I felici sono felici per il possesso della giustizia e della temperanza e gli infelici, infelici per il possesso della cattiveria.
Socrate
Fin dall’antichità i filosofi Greci hanno identificato la felicità con il bene ultimo dell’esistenza e l’hanno argomentata a più riprese, assumendo le posizioni più disparate e supportandole spesso con una fermezza incrollabile. È questo il caso di Socrate che, nel Gorgia di Platone, sostiene che la strada per la felicità passi attraverso la cura dell’anima, che si realizza a sua volta perseguendo la conoscenza, in quanto essa soltanto spinge l’uomo all’azione corretta e alla vita virtuosa. Proprio a causa di tale mancanza i tiranni sarebbero per il filosofo infelici, poiché la loro anima risente delle ingiustizie perpetrate. Tale posizione è supportata dall’idea che l’anima sia immortale, ma se escludessimo questa possibilità risulterebbe decisamente più difficile confutare la tesi che identifica felicità e godimento dei beni materiali.
Di tutt’altro avviso è Epicuro, che lega la felicità non solo alla cura dell’anima ma anche ai bisogni del corpo. L’anima è in questo caso mortale e va dunque liberata dal timore della morte, tenendo presente che quando quest’ultima c’è noi non ci siamo. In secondo luogo è opportuno che l’anima più che agire in un determinato modo si liberi dalla sofferenza. A sua volta anche il piacere non va stimolato, ma inteso come una risposta da dare alla richiesta dei sensi. Questo stato di equilibrio si raggiunge quando si è in grado di discernere i desideri utili alla felicità da quelli inutili o persino dannosi per l’uomo.
La felicità è un continuo progredire del desiderio da un oggetto a un altro, non essendo il conseguimento del primo che la via verso il seguente.
Thomas Hobbes
Se per gli antichi Greci la felicità chiamava in causa Dio, l’anima, la morte, la virtù e la paura, per l’Occidente moderno sembra direttamente proporzionale alla quantità di consumo.

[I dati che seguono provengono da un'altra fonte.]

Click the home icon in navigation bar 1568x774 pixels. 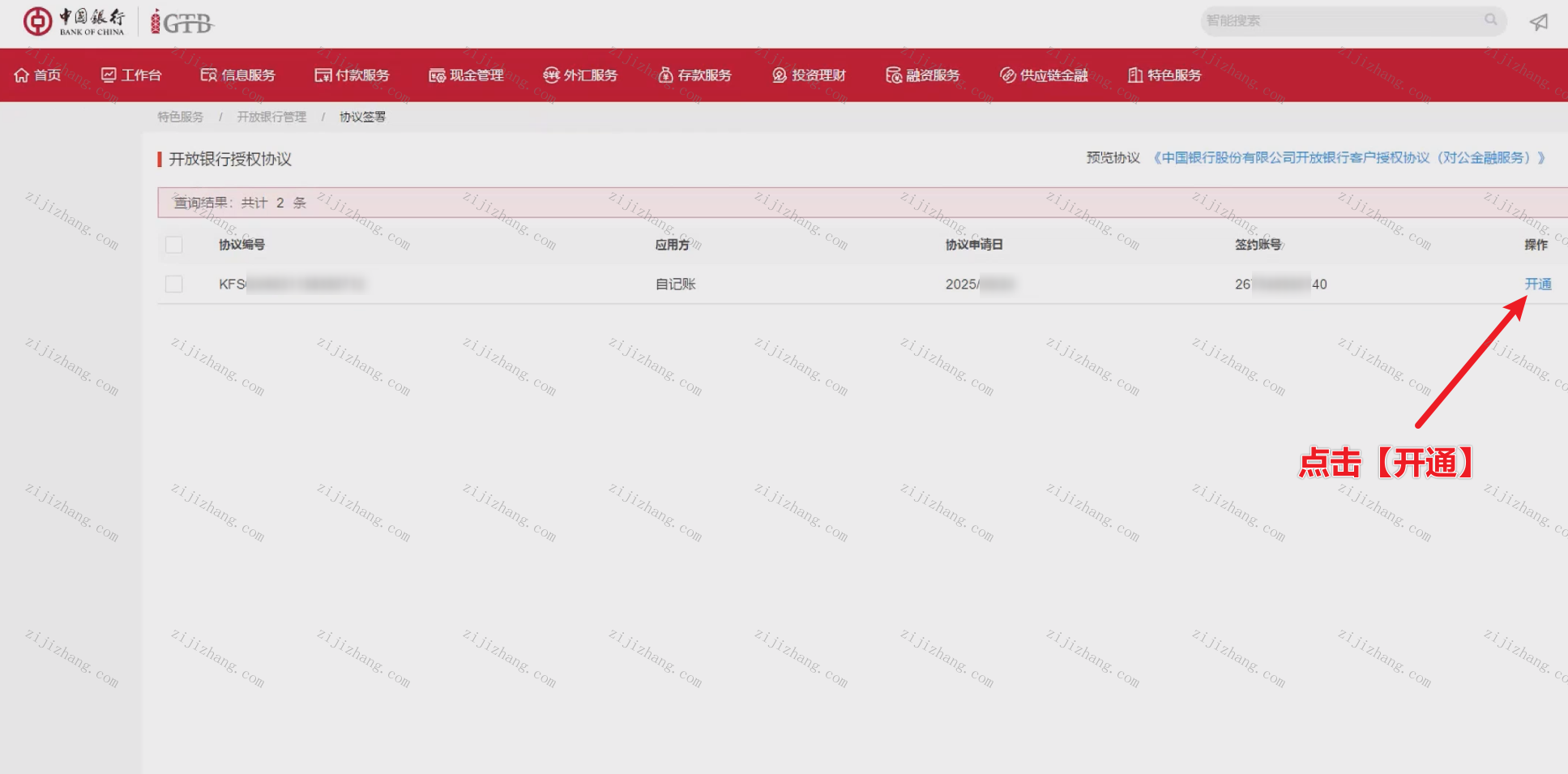(x=22, y=75)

Questa è perlomeno la definizione che ne dà l’economista francese Jean-Baptiste Say e che risulta ampiamente condivisa da svariati filosofi contemporanei, primo tra tutti Zygmunt Bauman. Secondo quest’ultimo la felicità umana cresce insieme alla quantità di denaro che passa di mano in mano. Infatti il desiderio di supplire alla mancanza di felicità è ormai da più di un secolo la chiave di volta dell’economia capitalista e ha comportato non solo una progressiva confusione tra il piacere, cioè l’appagamento momentaneo di un desiderio, e la felicità, ma il tradimento stesso di quest’ultima.
Da ciò ne consegue una situazione a dir poco drammatica, che si esplica non solo nell’incapacità dell’uomo di riconoscere la felicità ma persino nella rinuncia alla sua ricerca. L’uomo versa in questa condizione perché non è più in grado di amare il prossimo. Lo stesso Bauman sostiene l’idea che l’uomo non comprende fino in fondo i pericoli che si celano dietro l’egocentrica ricerca del piacere personale e ha ormai dimenticato che solo attraverso l’incontro con l’altro è possibile riconoscersi nella propria unicità.
Non devi affannarti a cercare la felicità, perché se lo fai rischi di superarla e la felicità ti rimarrà sempre alle spalle.
Slavoj Žižek
Se per gli antichi dunque la felicità sembrava compromessa da giudizi esterni di ordine morale e religioso, per i moderni paradossalmente sembra compromessa dall’assenza di questi giudizi. Nell’epoca in cui possiamo avere ciò che desideriamo senza troppi sforzi, il piacere surclassa la felicità, perché più facile da perseguire. Facendo tesoro del passato e del presente la stessa nozione di felicità andrebbe dunque riequilibrata e pensata in una posizione diversa: libera dall’oblio ma anche dalla sua ricerca affannosa, affrancata dalla trappola dell’esclusivo interesse di sé ma anche da quella che deriva dalla dipendenza del rapporto con l’altro.
Giunti a questo punto non resta che augurarvi una buona ricerca della felicità nell’anno che verrà!
Giuseppina Di Luna
Bibliografia:
Platone, Gorgia, traduzione con testo greco a fronte, ed. Einaudi, Torino 2014.
Epicuro, Opere, a cura di M. Isnardi Parente, ed. Utet, Torino 2013.
Zygmunt Bauman, Amore liquido. Sulla fragilità dei legami affettivi, ed. Laterza, Roma-Bari 2006.